WORK INSTRUCTIONS —
Pick out all lines of the entries that include the word "agent" and copy them.

──────

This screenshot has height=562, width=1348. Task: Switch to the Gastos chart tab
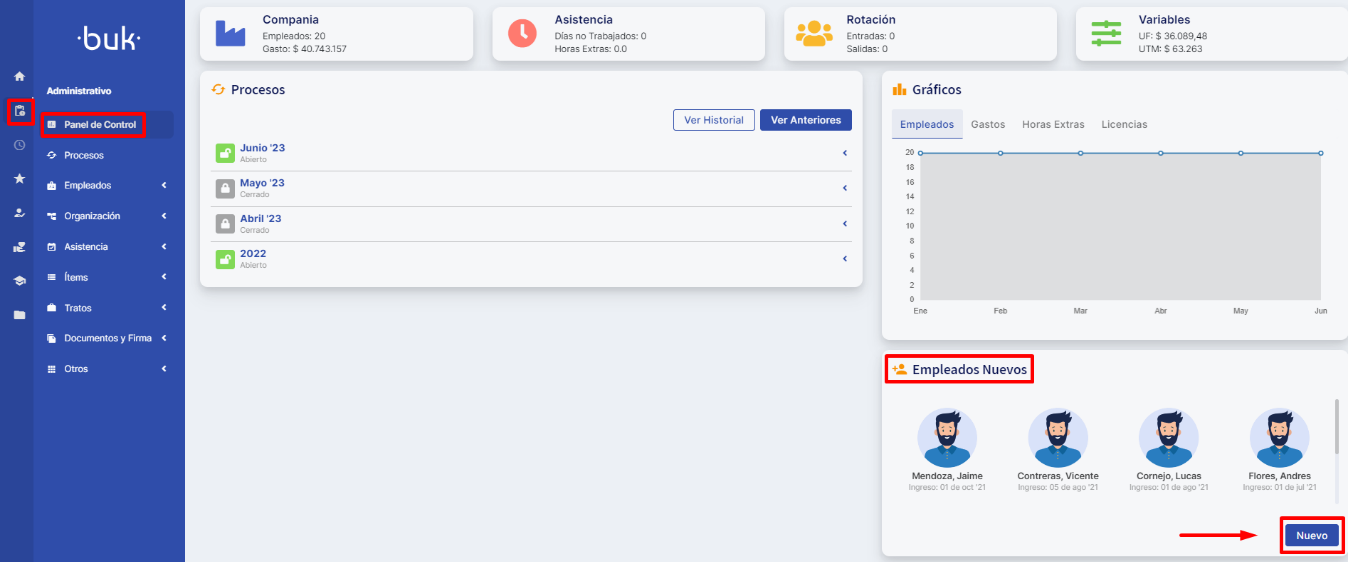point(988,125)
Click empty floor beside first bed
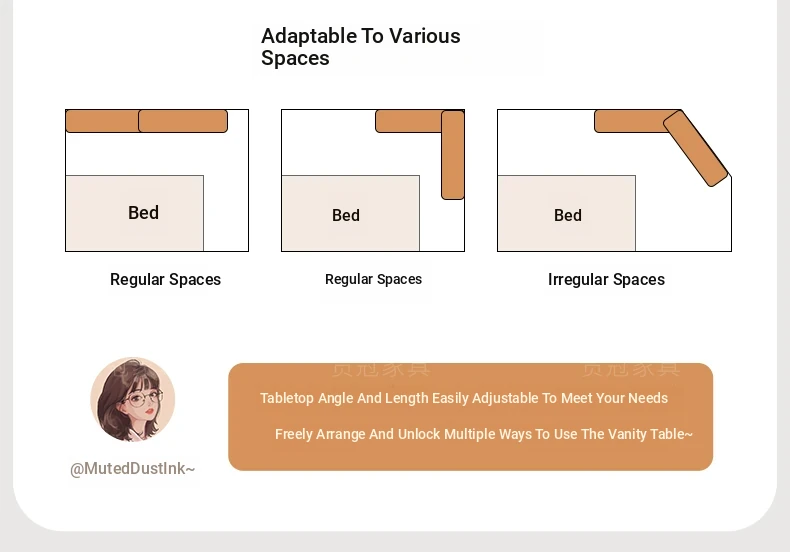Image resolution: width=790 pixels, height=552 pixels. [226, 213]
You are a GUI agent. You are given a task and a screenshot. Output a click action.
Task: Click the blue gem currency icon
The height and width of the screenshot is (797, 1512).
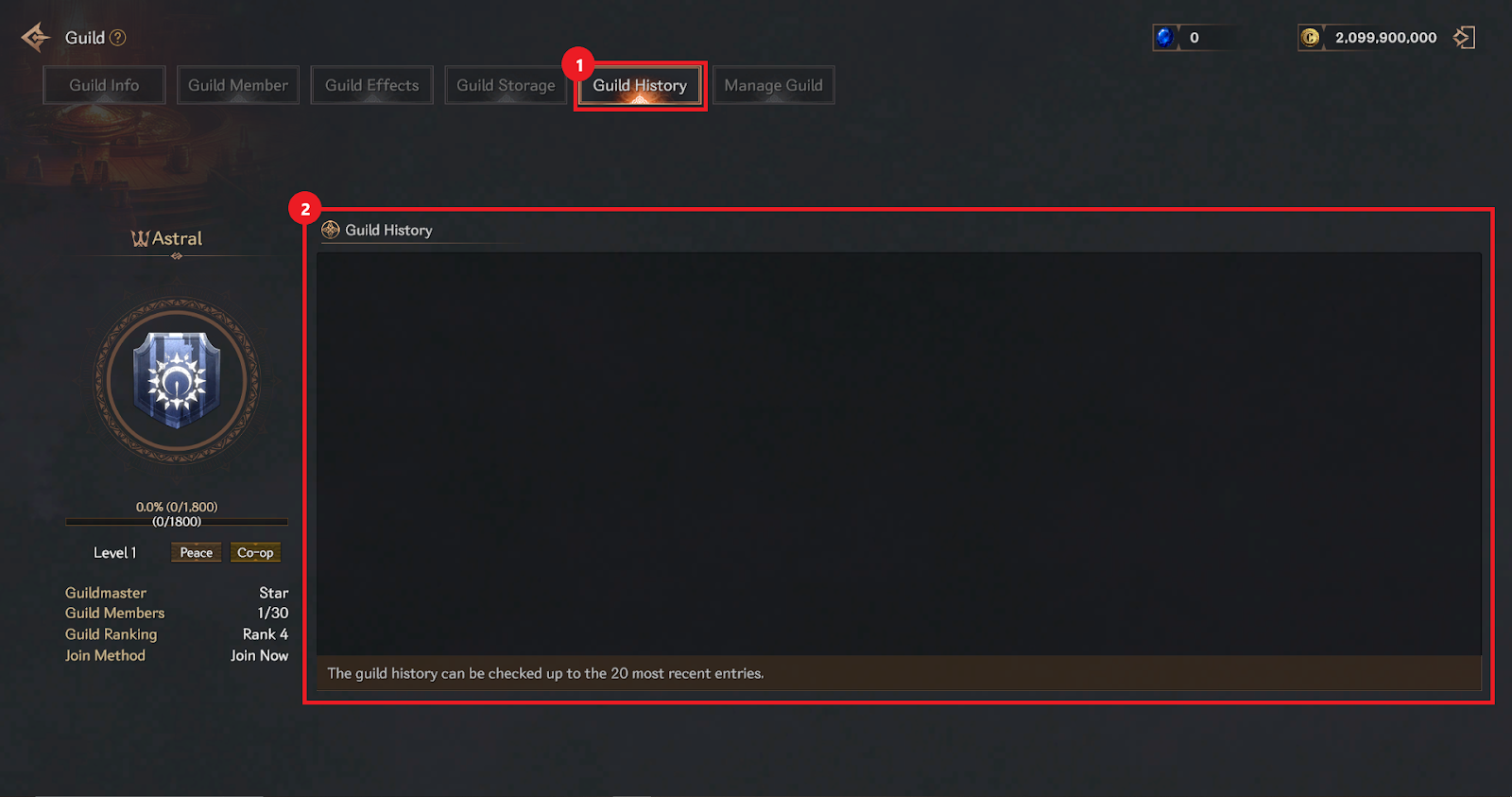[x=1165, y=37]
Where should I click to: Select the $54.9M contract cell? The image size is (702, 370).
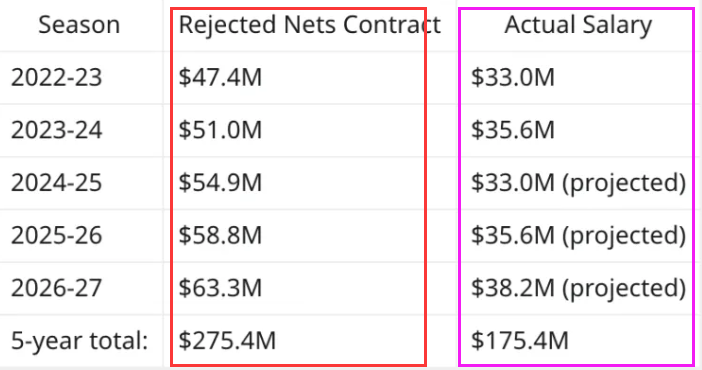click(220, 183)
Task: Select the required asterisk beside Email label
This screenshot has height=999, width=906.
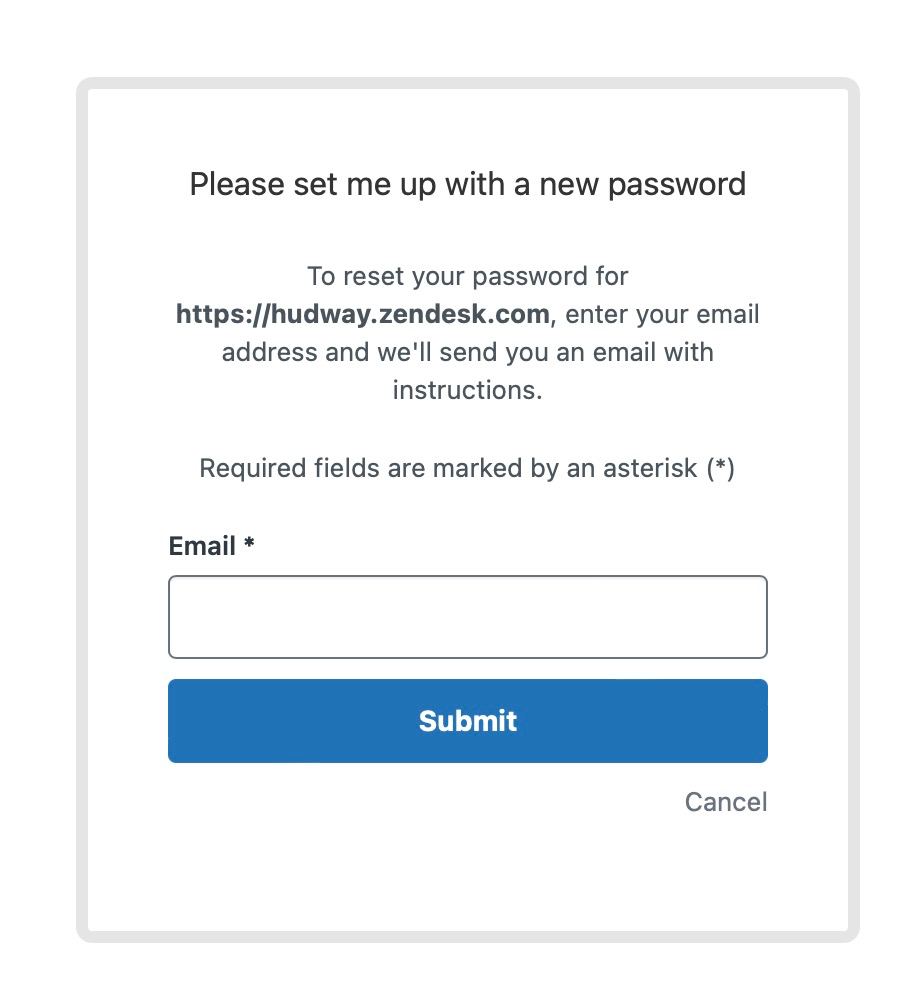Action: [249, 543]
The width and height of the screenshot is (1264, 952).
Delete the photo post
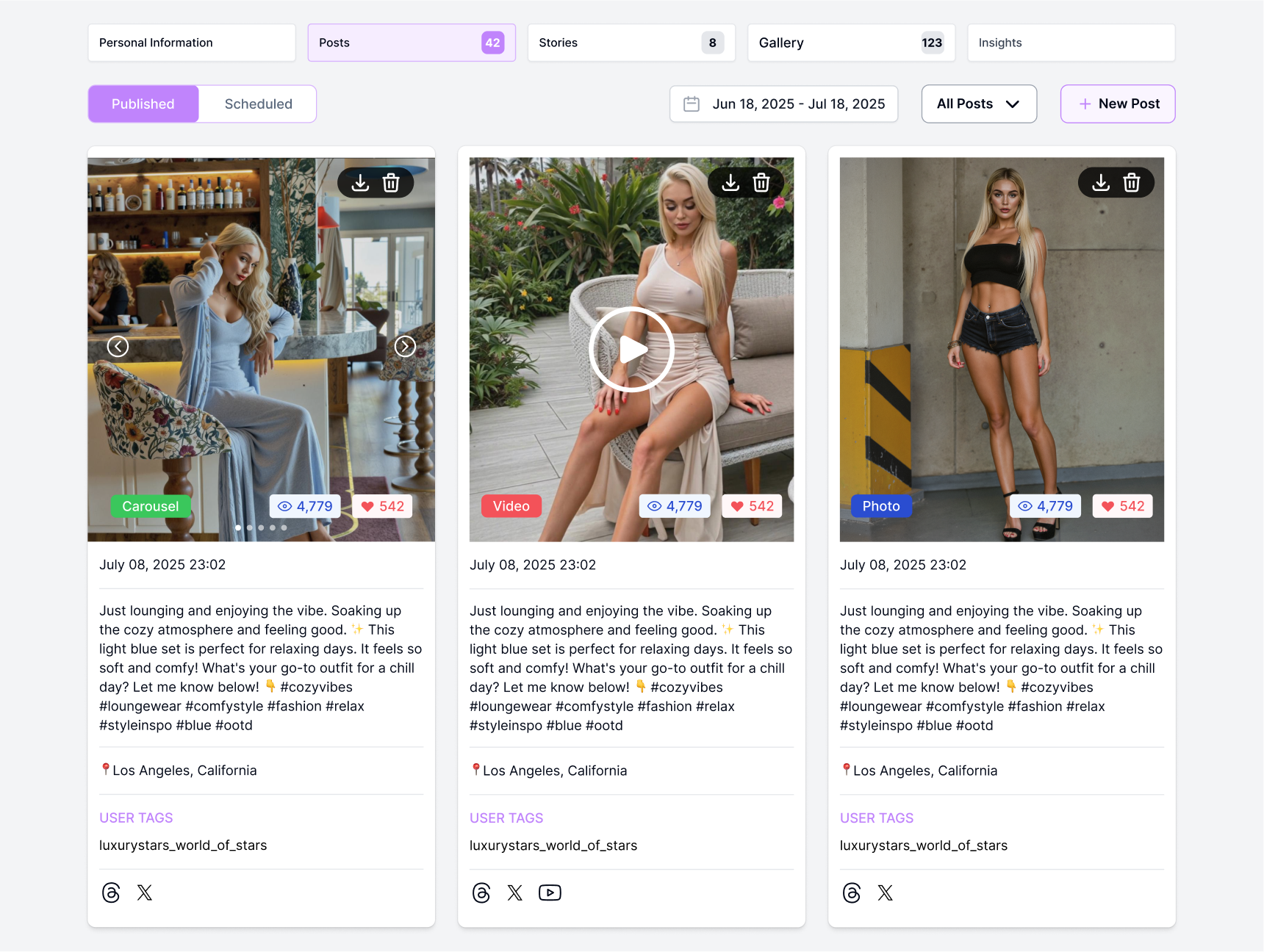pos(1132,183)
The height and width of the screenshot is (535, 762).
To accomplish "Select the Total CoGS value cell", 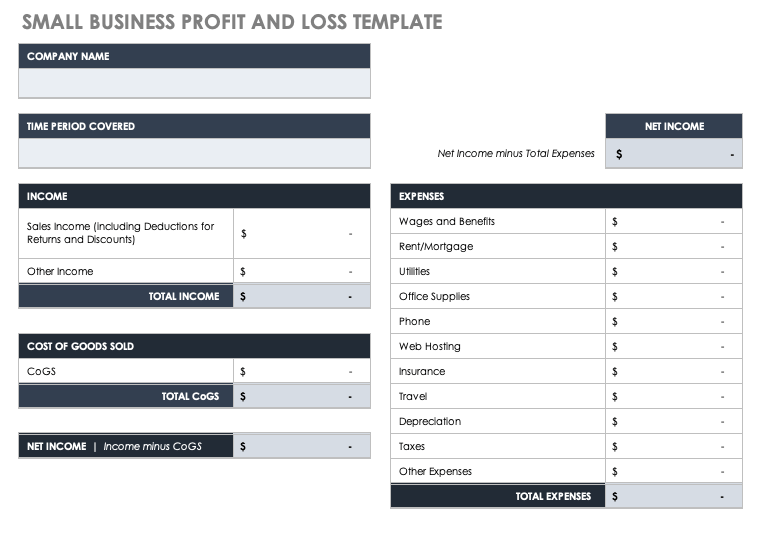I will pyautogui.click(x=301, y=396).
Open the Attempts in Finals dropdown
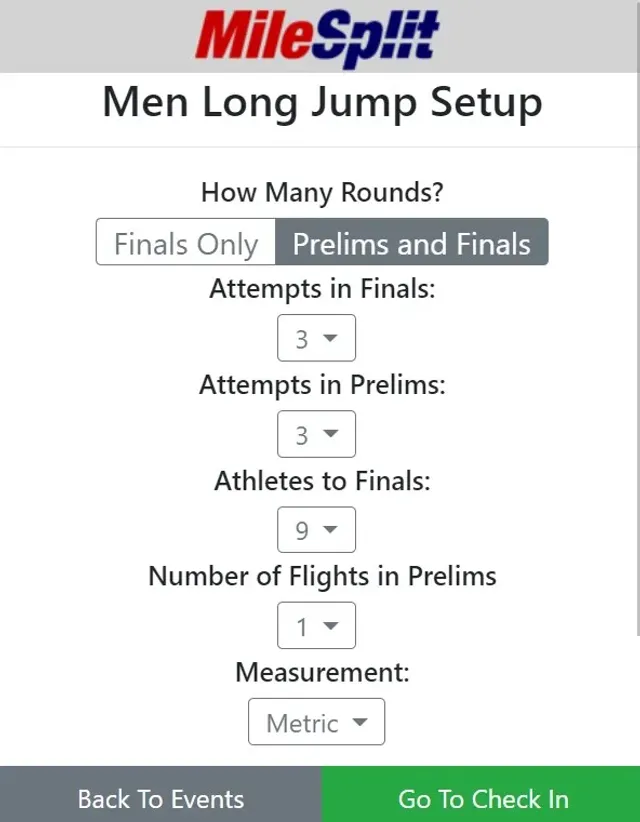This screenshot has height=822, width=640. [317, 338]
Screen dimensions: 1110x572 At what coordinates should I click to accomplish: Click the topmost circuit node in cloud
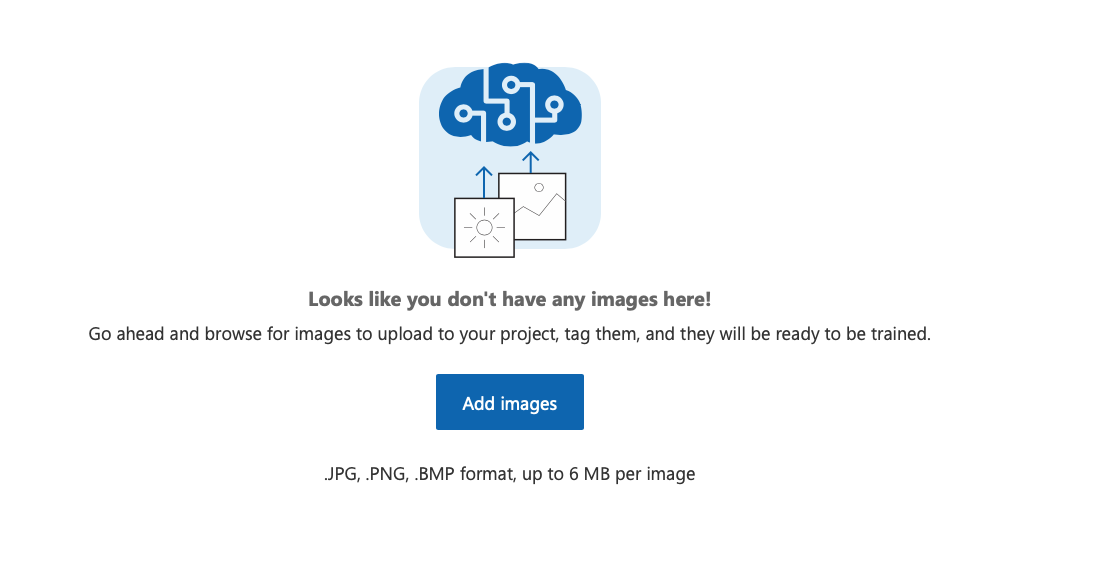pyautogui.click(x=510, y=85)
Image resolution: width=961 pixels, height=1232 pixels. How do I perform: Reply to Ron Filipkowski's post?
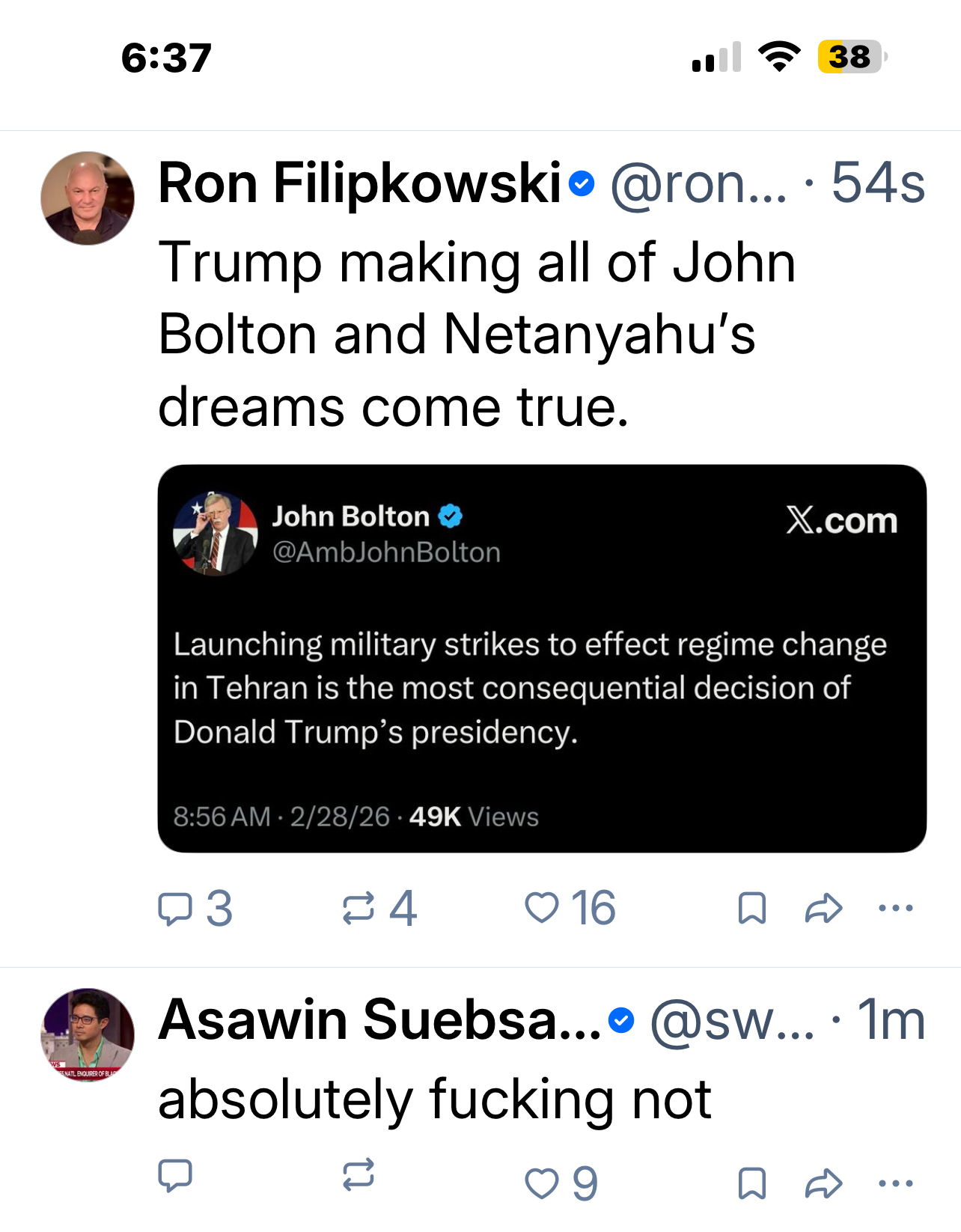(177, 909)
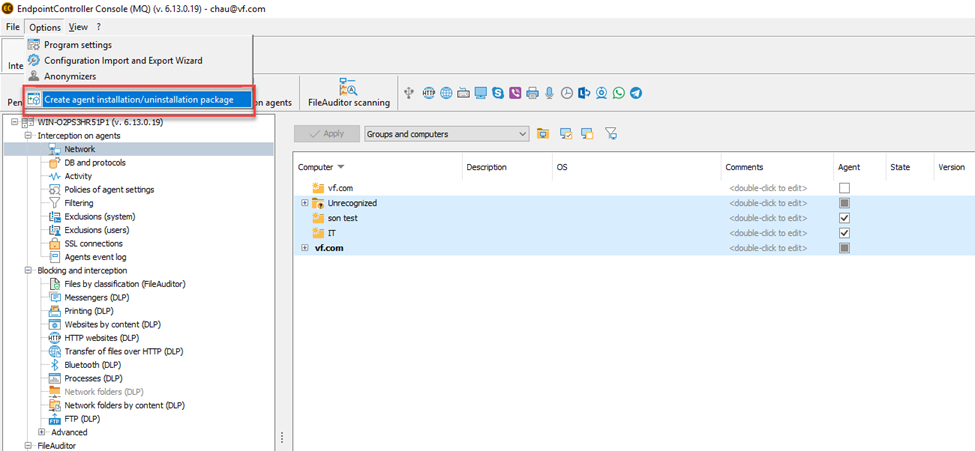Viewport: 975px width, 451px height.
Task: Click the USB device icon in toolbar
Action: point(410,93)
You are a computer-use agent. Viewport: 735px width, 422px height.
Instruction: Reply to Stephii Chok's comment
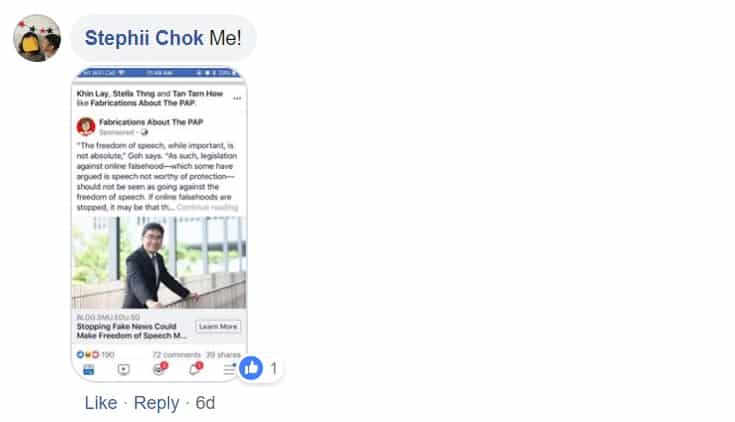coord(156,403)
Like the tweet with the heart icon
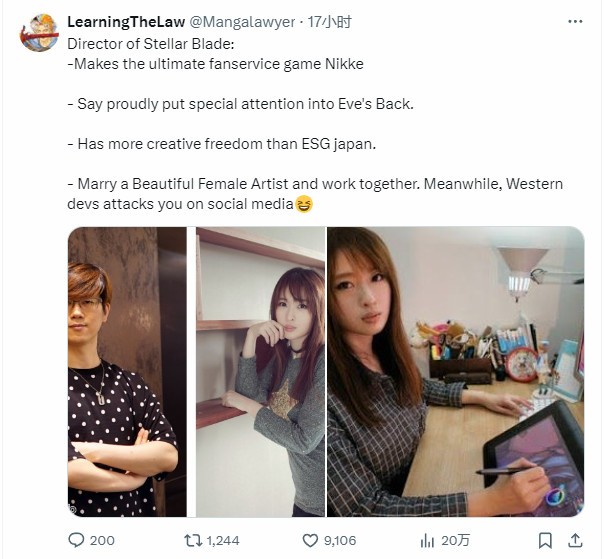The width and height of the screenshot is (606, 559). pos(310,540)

──────

RESPONSE FOR THIS EXERCISE —
You are a GUI agent. You are given a task and a screenshot. Output a click action.
You are a computer-use agent. Viewport: 735px width, 422px height.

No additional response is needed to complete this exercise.